> [Task brief]: Lines from the first one down to the one containing "Toggle the MM (Simple 200) average label" in the data below are the only ones needed; please return them exactly, both ends included.

> [Material for this task]:
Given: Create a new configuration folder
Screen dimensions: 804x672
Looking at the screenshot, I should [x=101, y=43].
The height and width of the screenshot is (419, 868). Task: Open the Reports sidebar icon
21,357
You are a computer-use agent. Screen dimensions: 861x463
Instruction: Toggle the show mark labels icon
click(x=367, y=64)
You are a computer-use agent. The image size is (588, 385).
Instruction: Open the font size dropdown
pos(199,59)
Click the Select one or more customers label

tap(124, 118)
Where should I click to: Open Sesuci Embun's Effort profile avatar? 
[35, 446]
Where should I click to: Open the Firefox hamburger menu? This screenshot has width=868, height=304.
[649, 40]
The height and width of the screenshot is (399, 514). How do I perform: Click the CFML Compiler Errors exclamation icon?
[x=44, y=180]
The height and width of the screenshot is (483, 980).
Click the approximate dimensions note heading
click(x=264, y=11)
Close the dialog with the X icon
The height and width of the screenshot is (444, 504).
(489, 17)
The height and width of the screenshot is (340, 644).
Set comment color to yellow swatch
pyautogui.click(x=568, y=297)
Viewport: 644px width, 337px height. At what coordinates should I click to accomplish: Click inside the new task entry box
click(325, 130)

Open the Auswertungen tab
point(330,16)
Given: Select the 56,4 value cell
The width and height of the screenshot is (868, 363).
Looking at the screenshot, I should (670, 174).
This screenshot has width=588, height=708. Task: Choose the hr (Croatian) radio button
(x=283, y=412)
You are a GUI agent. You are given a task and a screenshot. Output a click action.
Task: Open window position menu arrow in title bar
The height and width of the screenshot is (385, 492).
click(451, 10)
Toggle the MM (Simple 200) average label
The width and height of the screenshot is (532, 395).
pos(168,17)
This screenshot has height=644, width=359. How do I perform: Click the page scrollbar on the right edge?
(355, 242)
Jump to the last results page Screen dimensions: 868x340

> [Response]:
Given: Create a new configuration folder
Screen dimensions: 804x672
Looking at the screenshot, I should [x=101, y=43].
The height and width of the screenshot is (419, 868). Task: Open the Reports sidebar icon
21,357
You are a computer-use agent. Screen dimensions: 861x463
Instruction: Toggle the show mark labels icon
click(x=367, y=64)
You are a computer-use agent. The image size is (588, 385).
Instruction: Open the font size dropdown
pos(199,59)
Click the Select one or more customers label

tap(124, 118)
Where should I click to: Open Sesuci Embun's Effort profile avatar? 
[35, 446]
Where should I click to: Open the Firefox hamburger menu? This screenshot has width=868, height=304.
[649, 40]
The height and width of the screenshot is (399, 514). How do I perform: Click the CFML Compiler Errors exclamation icon?
[x=44, y=180]
The height and width of the screenshot is (483, 980).
Click the approximate dimensions note heading
click(x=264, y=11)
Close the dialog with the X icon
The height and width of the screenshot is (444, 504).
(489, 17)
The height and width of the screenshot is (340, 644).
Set comment color to yellow swatch
pyautogui.click(x=568, y=297)
Viewport: 644px width, 337px height. At what coordinates should I click to accomplish: Click inside the new task entry box
click(325, 130)

Open the Auswertungen tab
point(330,16)
Given: Select the 56,4 value cell
The width and height of the screenshot is (868, 363).
Looking at the screenshot, I should (670, 174).
This screenshot has width=588, height=708. Task: Choose the hr (Croatian) radio button
(x=283, y=412)
You are a GUI agent. You are given a task and a screenshot. Output a click action.
Task: Open window position menu arrow in title bar
The height and width of the screenshot is (385, 492).
click(451, 10)
Toggle the MM (Simple 200) average label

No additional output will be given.